IX
La figure de cire qui représentait si parfaitement le cadavre de M. de Maurevers que tout le monde s’y était trompé à première vue, avait été mise sous la garde de deux des agents de police conduits par le chef des affaires mystérieuses à Bellevue.

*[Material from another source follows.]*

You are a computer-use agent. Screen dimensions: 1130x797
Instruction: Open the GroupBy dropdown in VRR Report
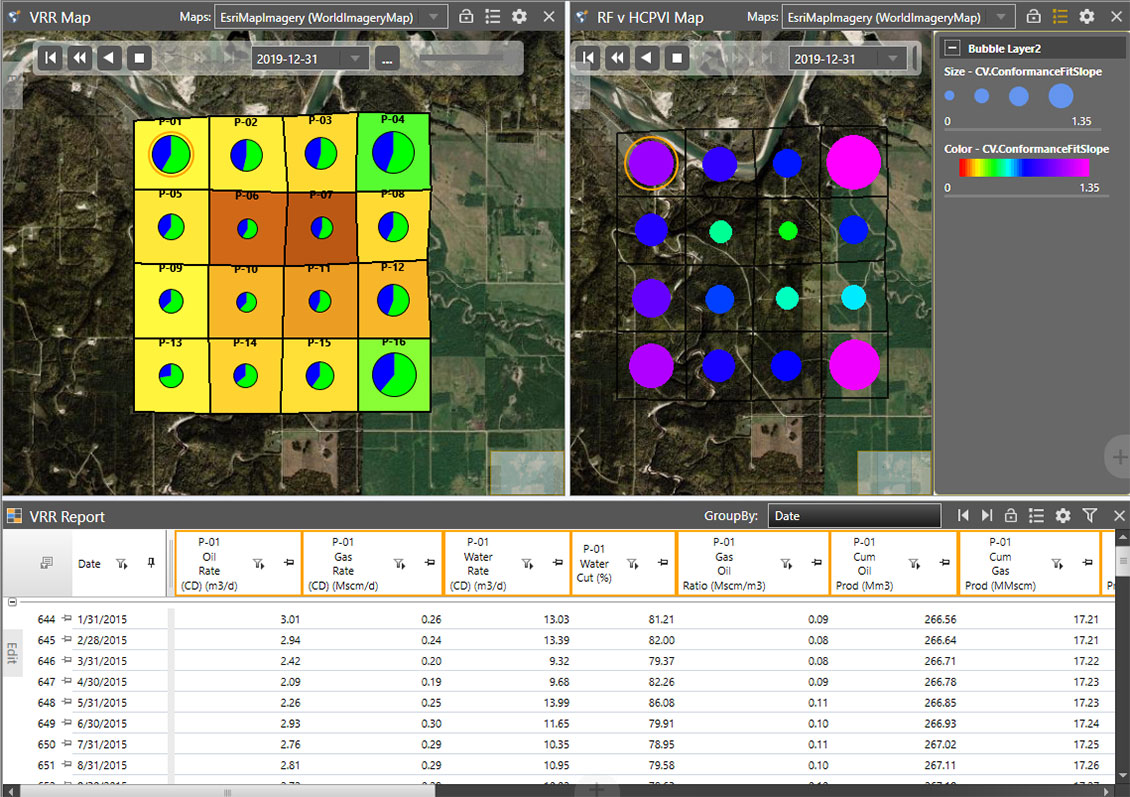point(855,515)
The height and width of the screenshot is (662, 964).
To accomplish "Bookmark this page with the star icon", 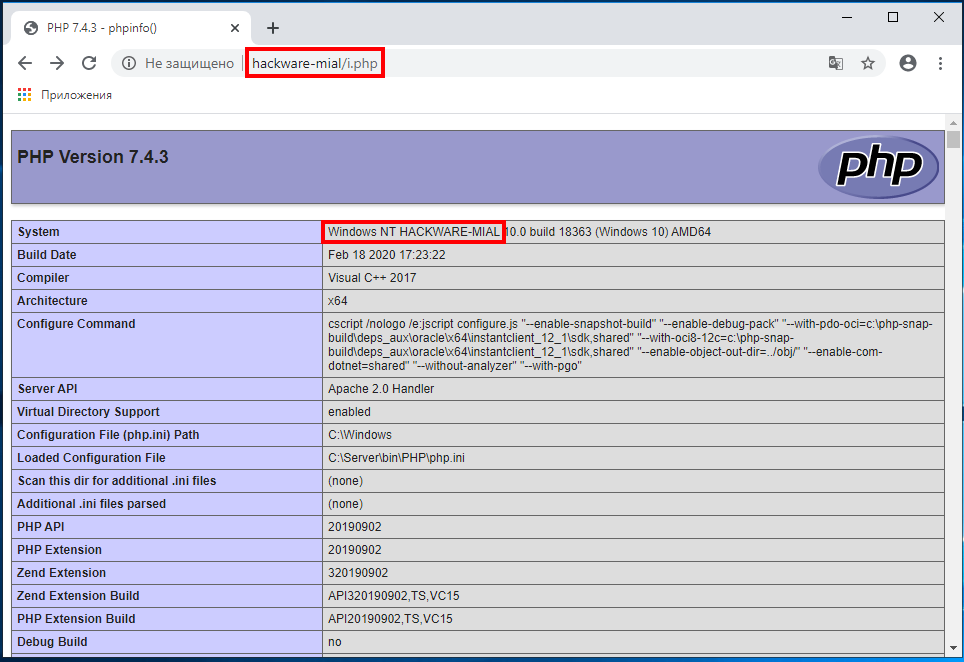I will [868, 63].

En même temps ils avaient ordre de surveiller M. Polydore Grosjean et de ne pas le laisser sortir de sa propriété.
M. Lépervier était revenu à Paris avec le commissaire de police, Montgeron et M. de Noireterre.
– Je vais arrêter cette femme qui habite, dit-on, maintenant, la rue Vieille-du-Temple. Ou M. Polydore Grosjean est son complice, ou bien il m’a donné une adresse réelle.
Tel avait été le raisonnement de M. Lépervier.
Cependant, au lieu de se transporter directement rue Vieille-du-Temple, il avait fait un léger détour et passé à son bureau pour y prendre deux autres agents.
Montgeron et Casimir de Noireterre l’accompagnaient toujours.
Moins d’une heure après, M. Lépervier, laissant tout son monde dans la rue, se présentait seul au concierge du n° 69 bis.
Il avait cru devoir prendre un déguisement et s’habiller en commissionnaire porteur d’une lettre.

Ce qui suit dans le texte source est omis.